Evolutionary analysis reveals regulatory and functional landscape of coding and non-coding RNA editing
Fig 1
Identification of editing sites and evolution of editing levels.
(A) A tree representing the schematic phylogeny of Drosophila species [43]. All 13 species were used for RNA editing site identification; the 6 species used for editing level evolution analyses are highlighted in orange. D. melanogaster, D.mel; D. simulans, D.sim; D. yakuba, D.yak; D. eugracilis, D.eug; D. takahashii, D.tak; D. ficusphila, D.fic; D. elegans, D.ele; D. kikkawai, D.kik; D. bipectinata, D.bip; D. ananassae, D.ana; D. pseudoobscura, D.pse; D. mojavensis, D.moj; D. virilis, D.vir. The divergence time between D.ele, D.eug, D.fic, D.kik, D.bip and others are unknown; the dotted lines in the tree only represent the topology.
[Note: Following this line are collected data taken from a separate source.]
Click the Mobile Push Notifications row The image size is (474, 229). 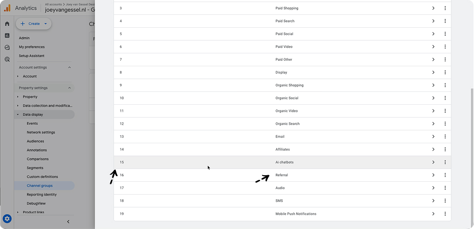[x=282, y=214]
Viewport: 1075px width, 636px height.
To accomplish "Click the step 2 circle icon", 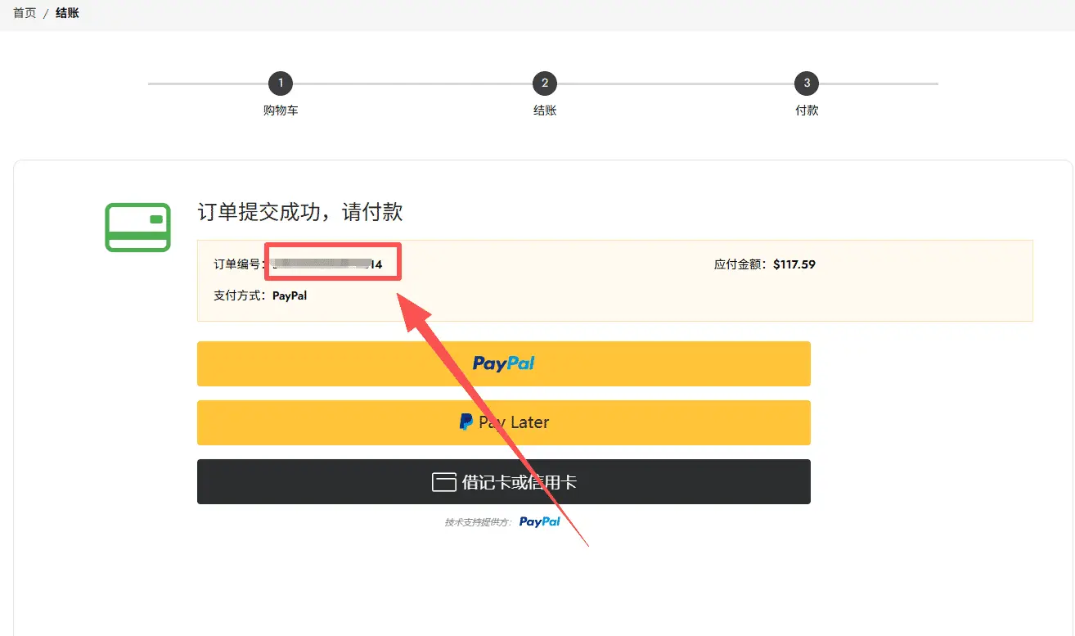I will point(544,83).
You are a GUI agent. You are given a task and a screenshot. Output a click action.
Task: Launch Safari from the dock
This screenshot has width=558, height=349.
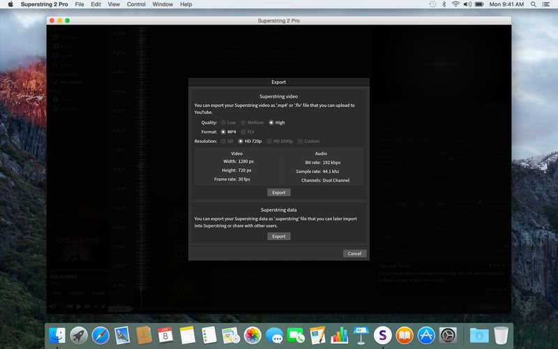coord(100,335)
The data used for each species are indicated. (B) Venn diagram showing sites reported in this study and three previously published studies. (C) Numbers of sites used for pairwise comparisons between the 6 selected species derived from the RNA-seq, mmPCR-seq and combined sets. Sites covered by ≥50 reads were included. The average numbers of the male and female whole body data are shown. (D) Pairwise comparison of editing levels (male whole body data), with the Spearman’s rho values in red. Sites covered by ≥50 reads were included. A site that was not an ‘A’ at the DNA level was defined as having an editing level of 0%. (E) Editing level divergence distance values (1 –Spearman’s rho) plotted against estimated divergence time for all possible species pairs. The dashed line indicates the linear regression. (F) Neighbor-joining tree with branch lengths inferred using editing level (male whole body data) distance (1- Spearman’s rho) for all pairs of species. Only sites edited in both species were used for analysis.